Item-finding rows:
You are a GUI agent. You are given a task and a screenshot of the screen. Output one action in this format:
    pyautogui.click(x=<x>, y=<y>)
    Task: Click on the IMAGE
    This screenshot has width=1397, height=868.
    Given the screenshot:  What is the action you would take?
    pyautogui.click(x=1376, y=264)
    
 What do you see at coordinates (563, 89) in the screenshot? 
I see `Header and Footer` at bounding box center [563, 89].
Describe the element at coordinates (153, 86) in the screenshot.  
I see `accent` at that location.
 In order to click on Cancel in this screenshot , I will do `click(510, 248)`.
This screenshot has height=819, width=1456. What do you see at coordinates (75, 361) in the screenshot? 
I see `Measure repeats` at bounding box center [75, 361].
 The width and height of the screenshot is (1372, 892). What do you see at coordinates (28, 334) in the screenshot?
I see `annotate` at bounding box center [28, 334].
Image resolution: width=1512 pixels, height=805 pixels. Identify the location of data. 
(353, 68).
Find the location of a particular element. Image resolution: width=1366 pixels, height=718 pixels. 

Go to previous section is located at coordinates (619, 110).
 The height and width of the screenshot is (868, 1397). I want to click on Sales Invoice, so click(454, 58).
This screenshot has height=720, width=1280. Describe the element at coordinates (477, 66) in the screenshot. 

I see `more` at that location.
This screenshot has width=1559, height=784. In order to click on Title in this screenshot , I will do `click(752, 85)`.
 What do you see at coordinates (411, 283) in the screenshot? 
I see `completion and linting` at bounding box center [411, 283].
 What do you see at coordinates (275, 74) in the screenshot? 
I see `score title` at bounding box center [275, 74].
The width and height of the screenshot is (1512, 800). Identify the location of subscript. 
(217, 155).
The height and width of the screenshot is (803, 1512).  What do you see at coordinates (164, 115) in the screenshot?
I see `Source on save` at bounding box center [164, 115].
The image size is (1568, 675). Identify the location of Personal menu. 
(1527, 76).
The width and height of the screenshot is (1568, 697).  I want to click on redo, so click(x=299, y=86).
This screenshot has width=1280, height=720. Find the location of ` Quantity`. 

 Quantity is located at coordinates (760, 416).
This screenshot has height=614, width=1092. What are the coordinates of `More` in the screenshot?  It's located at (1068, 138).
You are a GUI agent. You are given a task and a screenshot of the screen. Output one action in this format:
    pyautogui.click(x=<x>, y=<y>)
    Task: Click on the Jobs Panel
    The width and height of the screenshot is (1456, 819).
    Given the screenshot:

• _SET PROBLEM_
Reproduce every one of the rows above word for word, keeping each line unchanged and in its original order.

• _THE REPLY_
You are a GUI agent. You are given a task and a screenshot of the screen. Output one action in this format:
    pyautogui.click(x=<x>, y=<y>)
    Task: Click on the IMAGE
    This screenshot has width=1397, height=868.
    Given the screenshot:  What is the action you would take?
    pyautogui.click(x=1376, y=264)
    
 What do you see at coordinates (563, 89) in the screenshot? 
I see `Header and Footer` at bounding box center [563, 89].
Describe the element at coordinates (153, 86) in the screenshot.  
I see `accent` at that location.
 In order to click on Cancel in this screenshot , I will do `click(510, 248)`.
This screenshot has height=819, width=1456. What do you see at coordinates (75, 361) in the screenshot? 
I see `Measure repeats` at bounding box center [75, 361].
 The width and height of the screenshot is (1372, 892). What do you see at coordinates (28, 334) in the screenshot?
I see `annotate` at bounding box center [28, 334].
Image resolution: width=1512 pixels, height=805 pixels. Identify the location of data. 
(353, 68).
Find the location of a particular element. Image resolution: width=1366 pixels, height=718 pixels. 

Go to previous section is located at coordinates (619, 110).
 The height and width of the screenshot is (868, 1397). I want to click on Sales Invoice, so click(454, 58).
This screenshot has height=720, width=1280. Describe the element at coordinates (477, 66) in the screenshot. 

I see `more` at that location.
This screenshot has width=1559, height=784. In order to click on Title in this screenshot , I will do `click(752, 85)`.
 What do you see at coordinates (411, 283) in the screenshot? 
I see `completion and linting` at bounding box center [411, 283].
 What do you see at coordinates (275, 74) in the screenshot? 
I see `score title` at bounding box center [275, 74].
The width and height of the screenshot is (1512, 800). Identify the location of subscript. 
(217, 155).
The height and width of the screenshot is (803, 1512).  What do you see at coordinates (164, 115) in the screenshot?
I see `Source on save` at bounding box center [164, 115].
The image size is (1568, 675). Identify the location of Personal menu. 
(1527, 76).
The width and height of the screenshot is (1568, 697).  I want to click on redo, so click(x=299, y=86).
This screenshot has width=1280, height=720. Find the location of ` Quantity`. 

 Quantity is located at coordinates (760, 416).
This screenshot has height=614, width=1092. What are the coordinates of `More` in the screenshot?  It's located at (1068, 138).
You are a GUI agent. You are given a task and a screenshot of the screen. Output one action in this format:
    pyautogui.click(x=<x>, y=<y>)
    Task: Click on the Jobs Panel
    The width and height of the screenshot is (1456, 819).
    Given the screenshot:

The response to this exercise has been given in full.